On thematic analysis of transcribed patient and carer interviews (Supplementary Table 6), 5 themes emerged. “Addressing physical symptoms” was a salient theme for all patients, as was the “impact on function.” They valued regaining control of movements to enable easier and independent participation in activities of daily living. The focus of interviewees was on returning to normal functioning or normal self when the movement disorder was less severe and less impactful on daily function. The third theme was “discordance between hopes and expectations” for DBS outcomes among patients and carers. Although some identified specific preferred areas of improvement, others expressed a hope of broad, non-specific improvement following DBS. “Exploration and exhaustion of treatment options” was the fourth theme and a major motivator for pursuing DBS, and information provided to carers was often interpreted as a last resort. Most carers were overall satisfied with the information they were provided with, but some suggested that information could have been provided earlier in the process. The final theme was “psychosocial wellbeing.” Many patients and carers indicated an adverse impact on psychosocial health because of the movement disorder. Prior to DBS, 3 of 5 patients had a label of a mood disorder, 3 of 5 had a label of attention deficit hyperactivity disorder, and patient 4 had autism spectrum disorder along with a history of delusional symptoms. The impact of the disorder on patients’ ability to learn and socialise was explored. Formal neuropsychological evaluations prior to DBS revealed or confirmed pre-existing mental health issues in some patients, including anxiety, difficulty with mood-regulating behaviour and emotion, and difficulties with attention and other aspects of “executive functioning” (Supplementary Table 4.1).
Discussion
We present the evolving decision-making approach for children with movement disorders from a single centre, and our experience with the use of structured outcome measures and patient-reported outcome and experience measures. Overall, as described above and discussed here, a one-size-fits-all approach is difficult to apply to this group of children and their families, because of nuances in differences not only in their age and underlying aetiology but also clinical and perceived severity as well as varying goals, expectations, and satisfaction.
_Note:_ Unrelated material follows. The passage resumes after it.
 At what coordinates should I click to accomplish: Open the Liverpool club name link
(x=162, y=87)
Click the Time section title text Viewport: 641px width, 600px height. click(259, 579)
The cause of the movement disorder is a crucial factor for estimation of the potential benefits of DBS. As a general rule, genetic or idiopathic isolated movement disorders with normal brain structure on imaging are more likely to respond to DBS. However, DBS teams need to be aware of potential exceptions to the general rule, such as good responses with tardive dystonia and poor responses with ATP1A3-related disorder, and that this is a rapidly evolving field, particularly in terms of response in monogenic disorders.16–18 Furthermore, close scrutiny of clinical signs (such as evidence of upper motor neuron dysfunction or ataxia) and imaging may reveal important but easily overlooked changes—such as atrophy and increased T2 signal in the pallidum and STN in kernicterus, mild reduction in white matter volume—particularly if because of slice thickness or specific imaging data sets are not optimum. Other investigations may yield further information, including neurophysiological measures. To aid clinicians and families considering DBS for genetic movement disorders, our centre has collaborated with international centres to set up a live resource called the DBS matchmaker (https://www.dbsmatchmaker.com, last accessed on February 25, 2025). 19
Although the magnitude of measured motor change in individuals with cerebral palsy is generally lower than for those with some genetic disorders, some individuals will respond better than others. The exact determinants behind this need further exploration but there is a suggestion that intact CMCTs (measured by motor evoked potentials following transcranial magnetic stimulation) and SSEPs suggest that intact central sensory and motor pathways indicate a higher likelihood of benefit. 20 This group of individuals requires careful consideration and framing of expectations of likely motor or quality of life change with DBS. 21 The treating team also needs to be aware of other therapies that may be useful, particular in situations where the benefit of DBS may be limited, such as ITB, selective dorsal rhizotomy, and invasive or non-invasive lesioning. Overall, if the movement disorder severity dictates the consideration of DBS, a well-informed family may decide to proceed with DBS despite a relatively low chance of benefit, and collaborative decision making with an IDT framework is crucial.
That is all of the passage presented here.